A few days after his late-October scooter accident, Woodward returned to the courthouse, right arm in a sling, to resume Meggs’ seditious conspiracy defense. His return was greeted by DOJ and defense attorneys, as well as U.S. District Court Judge Amit Mehta, with a warm round of applause. On Nov. 14, when Mehta and another Oath Keeper defense attorney debated whether to introduce evidence about his client’s use of the potent pain medication Opana, someone jokingly chimed in, “Mr. Woodward can testify.”

“I would characterize him as an amazingly intelligent man with a deep grasp of the rules of evidence,” said Lee Bright, a Texas-based defense lawyer for Oath Keepers founder Stewart Rhodes. “That, compounded by a commanding presence in the courtroom, results in his being a formidable attorney to have as your advocate.”

Woodward knows he’s playing a tricky hand in some of these cases. Jan. 6 defendants have been almost universally convicted by Washington, D.C., juries, and while jurors are vetted and selected for their pledges to be impartial, defense attorneys have repeatedly raised worries that D.C.’s antipathy for Trump could create an even greater obstacle to an acquittal. Woodward sought to blunt those issues as he appealed to jurors for an acquittal.
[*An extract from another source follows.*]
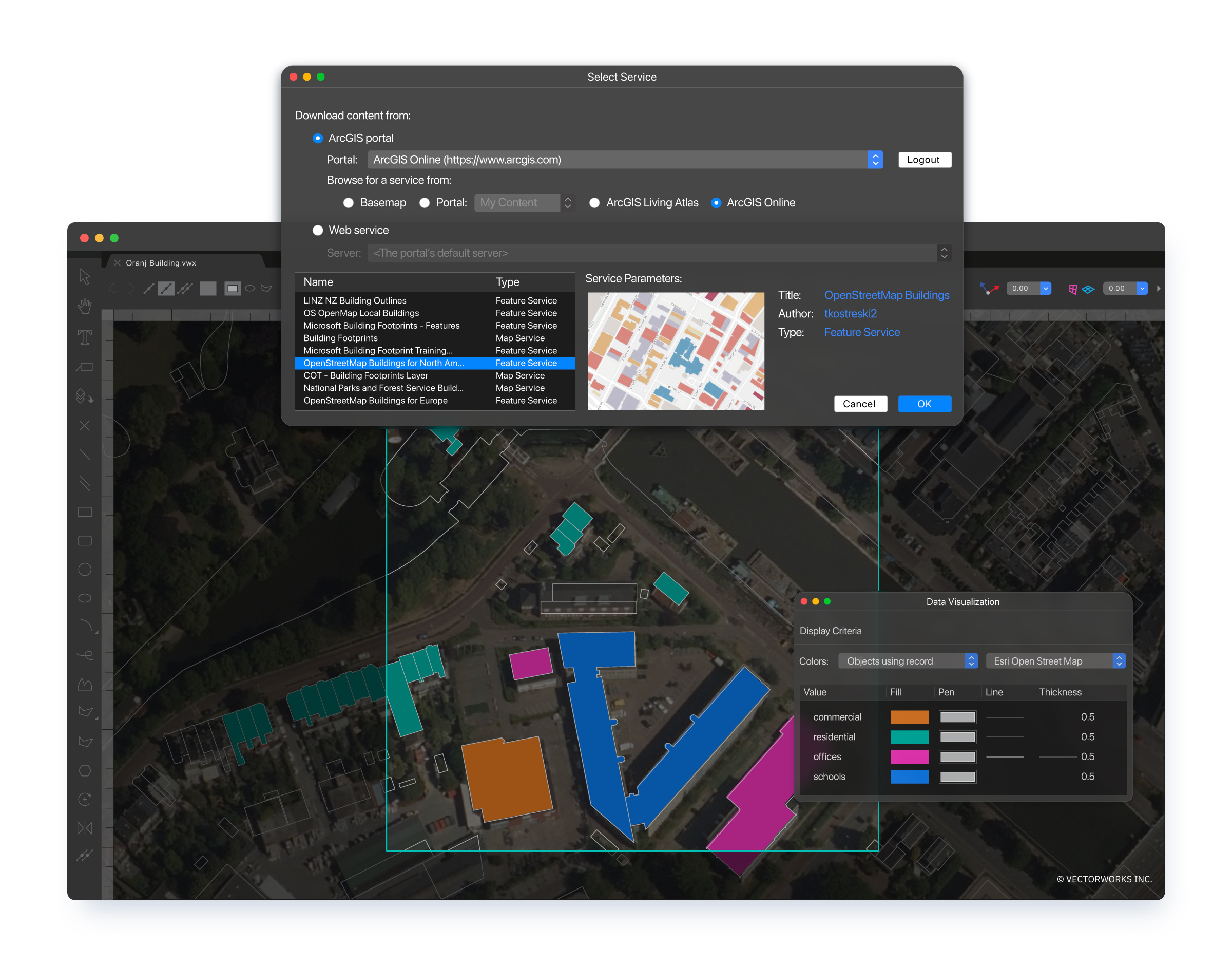Image resolution: width=1232 pixels, height=965 pixels.
Task: Click the service map preview thumbnail
Action: point(675,351)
“I won’t ask you to agree with Mr. Meggs’ political beliefs, his preference for the president of the United States,” Woodward told the Oath Keepers jury during Nov. 3 arguments. “I will ask you to read, to hear the evidence in this case, the messages, and to decide whether the evidence was a plan, a scheme — something nefarious — or whether, as others have observed, they represent hyperbole, political rhetoric.”
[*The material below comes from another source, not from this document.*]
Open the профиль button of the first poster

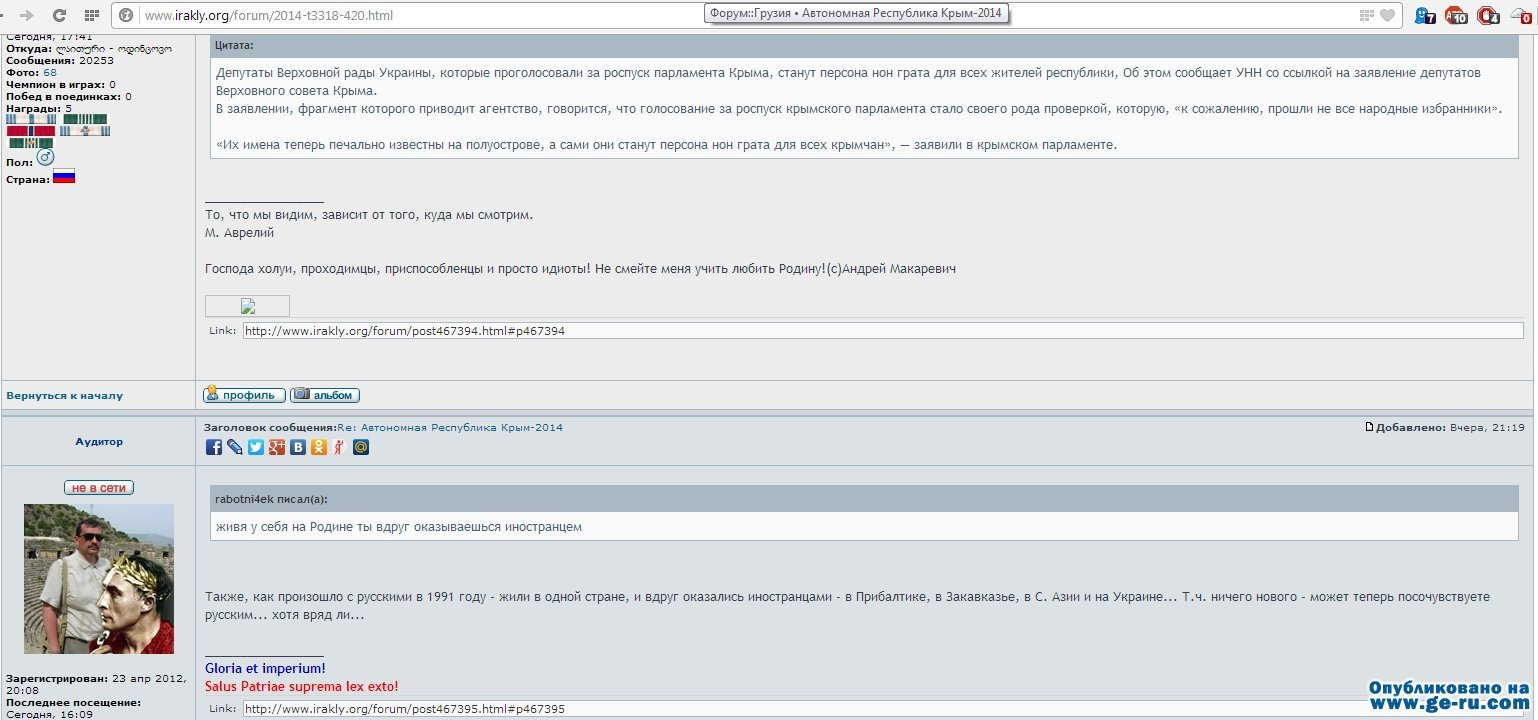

Ultimately, the jury disagreed.

It’s not just his quantity of high-profile clients that has drawn murmurs among fellow lawyers and the reporters who cover the many matters Woodward is involved in. He’s also been tasked with litigating some of the most complex challenges facing Trump world, including Trump’s ability — or lack thereof — to assert executive privilege as an ex-president.

Woodward spent a recent Friday sparring with Mehta over whether a private conversation between Trump and Navarro — with no witnesses but the two men — can be enough to prove Trump attempted to assert the privilege.
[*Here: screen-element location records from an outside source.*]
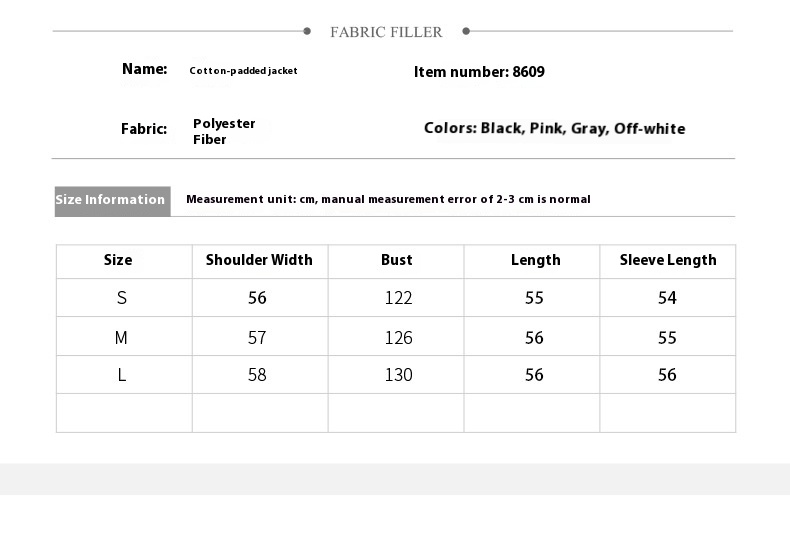Click shoulder width value 57
The height and width of the screenshot is (533, 790).
coord(257,338)
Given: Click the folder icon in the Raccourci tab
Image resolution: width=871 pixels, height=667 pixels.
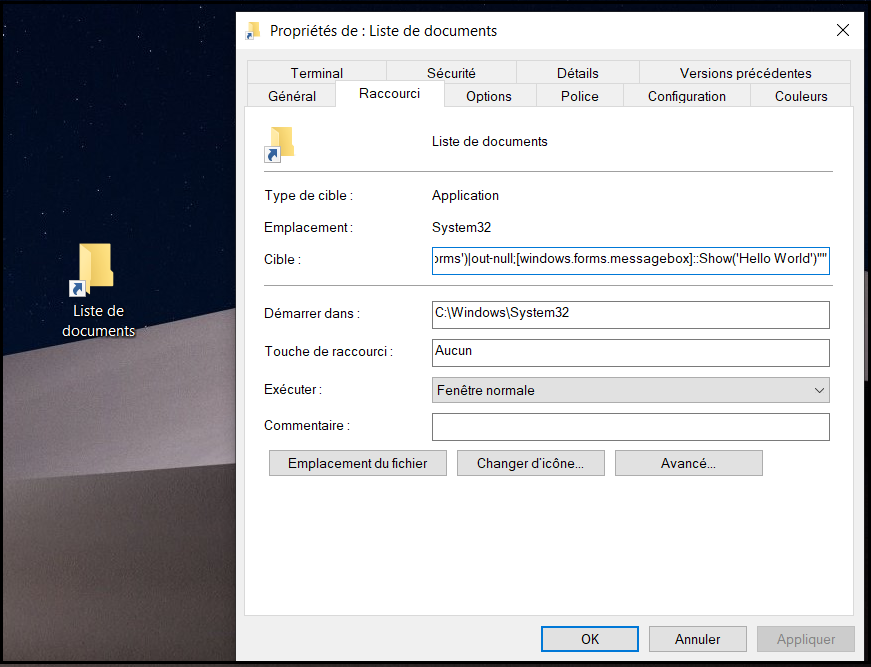Looking at the screenshot, I should tap(280, 144).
Woodward noted that Navarro would be unlikely to testify about the conversation, since doing so would waive his Fifth Amendment rights against self-incrimination. Mehta noted that there was one other person Woodward could call to vouch for Navarro’s version of the conversation.

“I don’t want to do that,” Woodward replied, describing Trump as a witness “who I don’t want to be involved in the process.”

Woodward’s allies say it’s not lost on him that his work on these matters, though, could reverberate across history — that a man in a sling who spends his limited spare time constructing Lego sets with his kids could shape the contours of presidential power.

It’s a remarkable place for Woodward to be. And one others didn’t imagine for him. Ryan noted that Woodward has been in contention for a D.C. Superior Court judgeship, selected in November 2020 by the district’s Judicial Nominating Commission as a finalist for a presidential nomination to fill a vacancy. But given the trajectory of his career and his decision to take on a raft of polarizing clients, he said it’s unclear whether that path will materialize again.

“These things do mark you,” Ryan said. “Life is never the same after you do these kinds of things.”